◆ Direction
Count the lines in the records that contain the string "target", treating uppercase and lowercase as different, and give only the number.

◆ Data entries
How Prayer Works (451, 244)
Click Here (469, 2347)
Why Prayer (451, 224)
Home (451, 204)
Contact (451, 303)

* * *

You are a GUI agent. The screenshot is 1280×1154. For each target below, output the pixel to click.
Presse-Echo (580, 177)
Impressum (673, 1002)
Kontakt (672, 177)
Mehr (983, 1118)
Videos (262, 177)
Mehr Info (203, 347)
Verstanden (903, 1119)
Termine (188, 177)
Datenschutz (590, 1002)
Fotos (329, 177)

---

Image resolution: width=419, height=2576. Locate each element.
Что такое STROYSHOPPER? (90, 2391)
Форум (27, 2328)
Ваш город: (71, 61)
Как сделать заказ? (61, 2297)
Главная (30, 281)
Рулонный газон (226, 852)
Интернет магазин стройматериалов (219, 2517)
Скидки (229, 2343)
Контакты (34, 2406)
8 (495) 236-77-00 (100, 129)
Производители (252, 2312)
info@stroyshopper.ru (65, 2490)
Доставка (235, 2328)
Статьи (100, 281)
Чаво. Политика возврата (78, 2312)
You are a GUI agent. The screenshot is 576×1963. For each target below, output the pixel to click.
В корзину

◆ Task response
2